I took an open source copy of a desktop tool, tinkered with it, ran it on Elipse and felt fine, but when IT came time to release the application, I was dumbstruck. I don’t know how to post it!

Ha ha, worthy of being Java white!

If it is Microsoft camp, directly compiled into exe. But in Java, if you want to compile to EXE, you need a third party tool, which Eclipse doesn’t have.

Moreover, to compile the EXE, you must first compile the source code into a JAR package. However, jar packages are divided into ordinary JAR packages and runnable JAR packages, which one to choose? And the source code is a bit big, and it references a lot of JARS itself.

This source code uses Ant and LVY, and I still don’t understand what they do.

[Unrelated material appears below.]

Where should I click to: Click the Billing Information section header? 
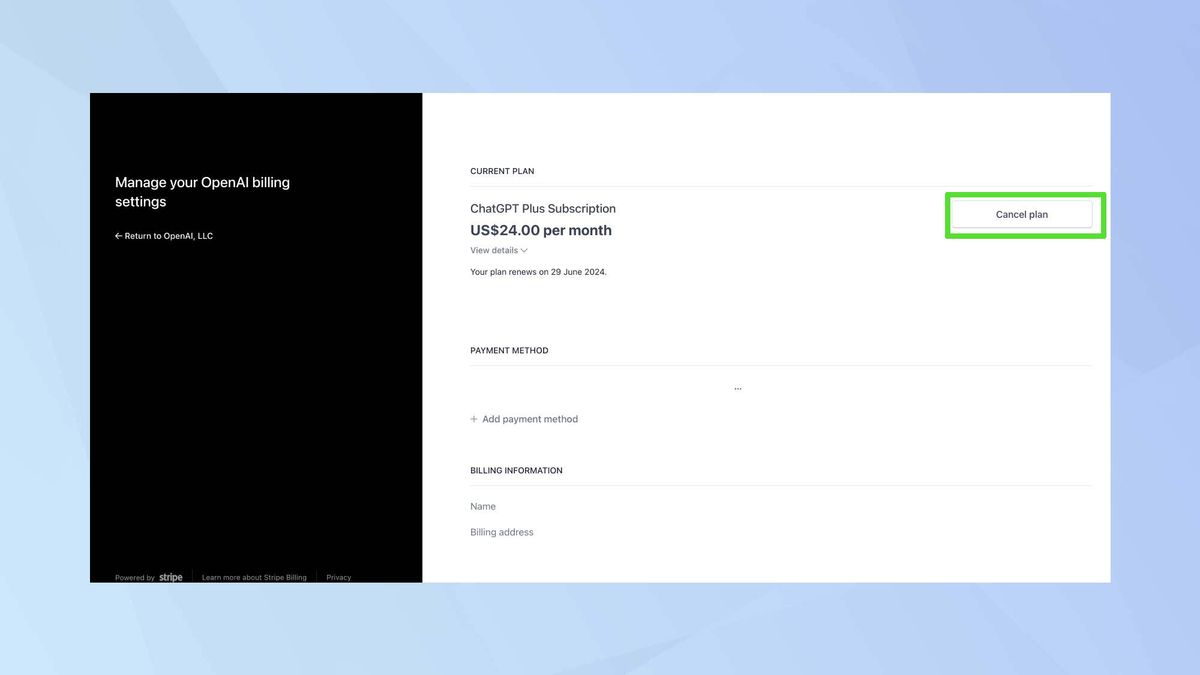click(x=516, y=470)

Ant lVY is supposed to help download dependencies like Nuget, but whether it also helps with distribution, like Ant Dist, is unclear.

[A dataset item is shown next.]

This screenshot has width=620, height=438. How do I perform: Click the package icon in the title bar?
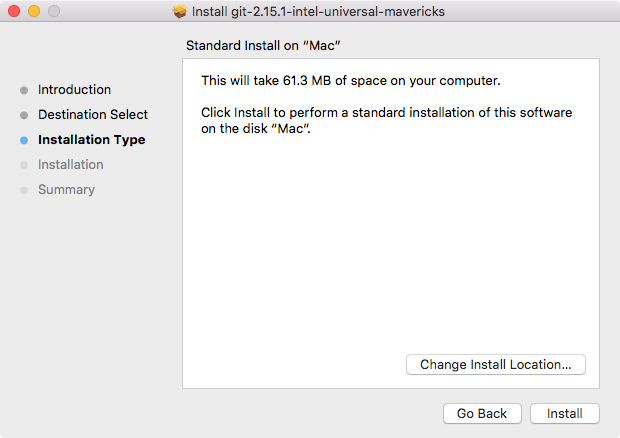click(x=180, y=12)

I looked and looked on the Internet, but I had no clue. Then I asked my colleagues and got a point answer. Some people say that Java is not suitable for self-study, today’s letter yan.

Here’s how:

1. In Eclipse, right-click the project and choose Export. In the dialog box that is displayed, select Java and then Runnable JAR File

2,

1) Optionally compile all dependencies into the runnable package, but optionally 3) put them in the same directory as the runnable package. I don’t know what the second one means. I chose number three

And then the next step, ok. There will be a warning, ignore it.

At the end, the resulting file looks like this:

Kettle52_lib: dependency package kettle52.jar: distributed executable package UI: resource files, not generated, hand-copied spoon.bat: hand-written. The code just says:

java -jar kettle52.jar
Copy the code

You can also run kettle52.jar by double-clicking it directly. Getting a batch file is just a convenience.